This code demonstrates how to fine-tune a BERT model based on the Hugging Face Transformers library using adapters. Adapters are a parameter-efficient way to fine-tune a pre-trained language model for a specific NLP task.

The code was written by [Zih-Ching Chen](https://github.com/virginiakm1988).
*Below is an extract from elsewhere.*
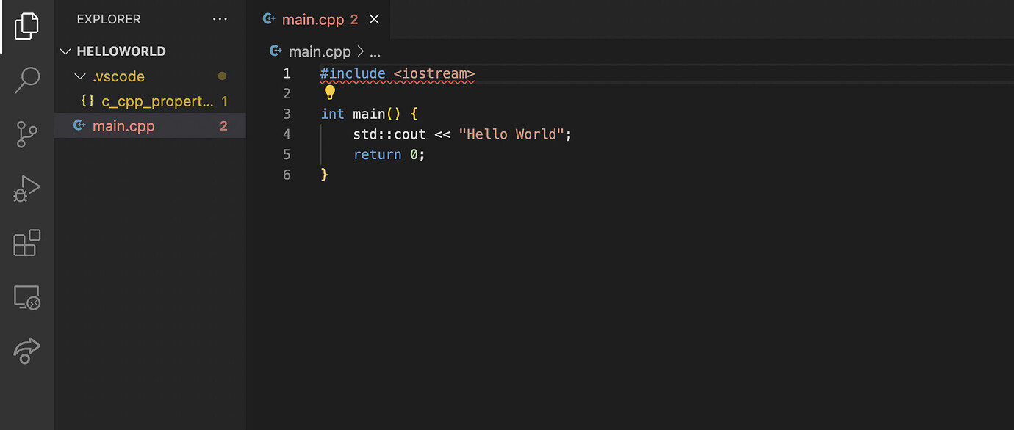
Task: Open the Run and Debug view
Action: click(26, 189)
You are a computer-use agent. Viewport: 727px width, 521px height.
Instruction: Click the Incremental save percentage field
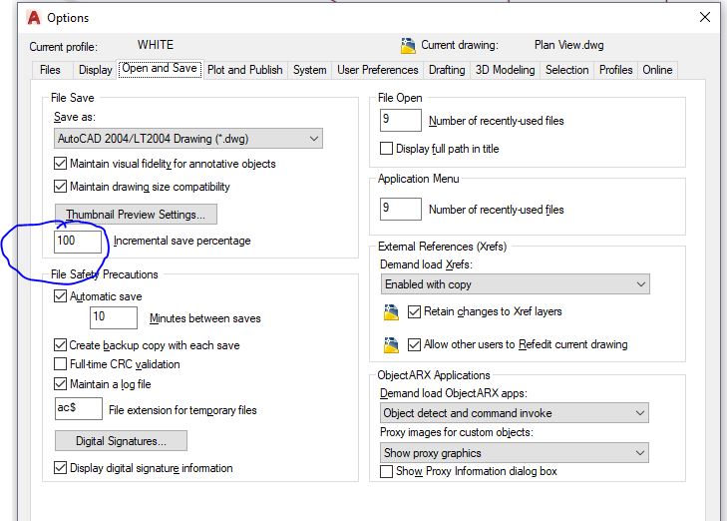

If you use this code in your research, please cite the following papers:

```
@article{fu2022adapterbias,
  title={AdapterBias: Parameter-efficient Token-dependent Representation Shift for Adapters in NLP Tasks},
  author={Fu, Chin-Lun and Chen, Zih-Ching and Lee, Yun-Ru and Lee, Hung-yi},
  journal={arXiv preprint arXiv:2205.00305},
  year={2022}
}

@inproceedings{chen2023exploring,
  title={Exploring efficient-tuning methods in self-supervised speech models},
  author={Chen, Zih-Ching and Fu, Chin-Lun and Liu, Chih-Ying and Li, Shang-Wen Daniel and Lee, Hung-yi},
  booktitle={2022 IEEE Spoken Language Technology Workshop (SLT)},
  pages={1120--1127},
  year={2023},
  organization={IEEE}
}
```

This code demonstrates a practical example of using adapters in fine-tuning a BERT model. The code can be adapted to other pre-trained models and NLP tasks.

## Setup Instructions

Before running the code, please follow these setup instructions:

1. Install the necessary packages by running the following command: 

   ```
   ! pip install transformers datasets
   ! pip install loralib
   ```

2. Check that your system has a compatible GPU installed by running the following command in your terminal:

   ```
   nvidia-smi
   ```


Once you have completed these setup instructions, you are ready to run the code.

In [None]:
! pip install transformers datasets
! pip install loralib
! nvidia-smi

## Define custom adapter modules
Here we implemented `Houlsby`, `ConvAdapters`, `AdapterBias`, and `LoRA`.
1. Houlsby Adapter ([Parameter-Efficient Transfer Learning for NLP](https://http://proceedings.mlr.press/v97/houlsby19a.html))
2. ConvAdapter ([CHAPTER: Exploiting Convolutional Neural Network Adapters for Self-supervised Speech Models](https://arxiv.org/abs/2212.01282))
3. AdapterBias ([AdapterBias: Parameter-efficient Token-dependent Representation Shift for Adapters in NLP Tasks](https://arxiv.org/abs/2205.00305))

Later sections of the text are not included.